Rewrite the part of the material that opens with the line containing "You are a GUI" and runs through the end of the material, including that line and keeping every line. Shift each coordinate in the answers up by 17, and leave the pictures out.

Recorded data |
▼▼▼

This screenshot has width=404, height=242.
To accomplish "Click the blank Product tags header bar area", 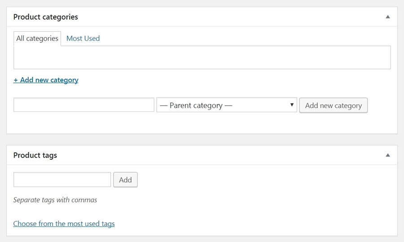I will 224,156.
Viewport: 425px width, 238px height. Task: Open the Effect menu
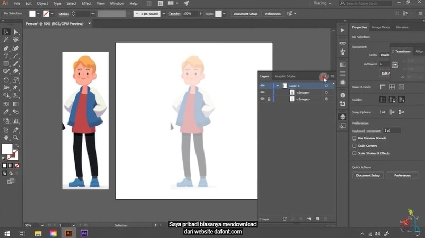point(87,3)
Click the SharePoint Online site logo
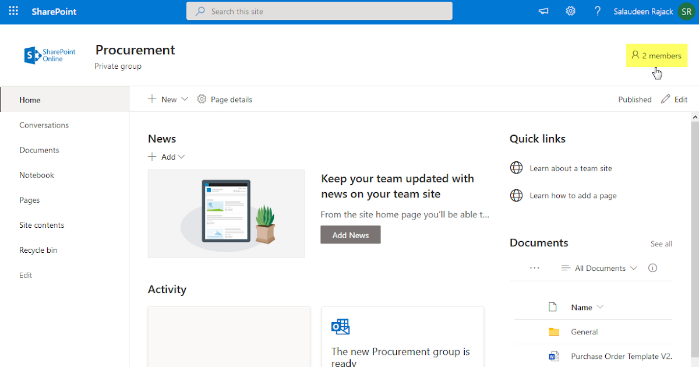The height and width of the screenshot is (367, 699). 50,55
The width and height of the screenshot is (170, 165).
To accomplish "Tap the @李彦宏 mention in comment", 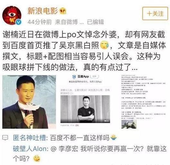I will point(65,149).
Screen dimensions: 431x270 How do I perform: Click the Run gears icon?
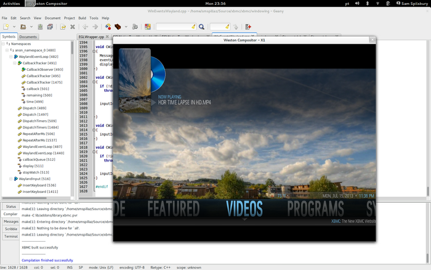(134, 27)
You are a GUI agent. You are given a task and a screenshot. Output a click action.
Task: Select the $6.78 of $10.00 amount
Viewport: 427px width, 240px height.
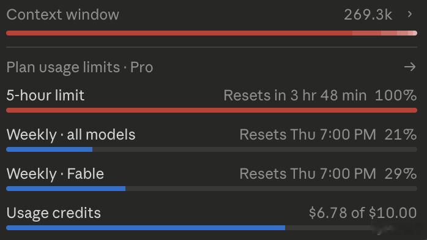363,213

▲▲▲

Task response |
You are a GUI agent. You are given a task and a screenshot. Output a click action.
Task: Select the $6.78 of $10.00 amount
Viewport: 427px width, 240px height.
380,230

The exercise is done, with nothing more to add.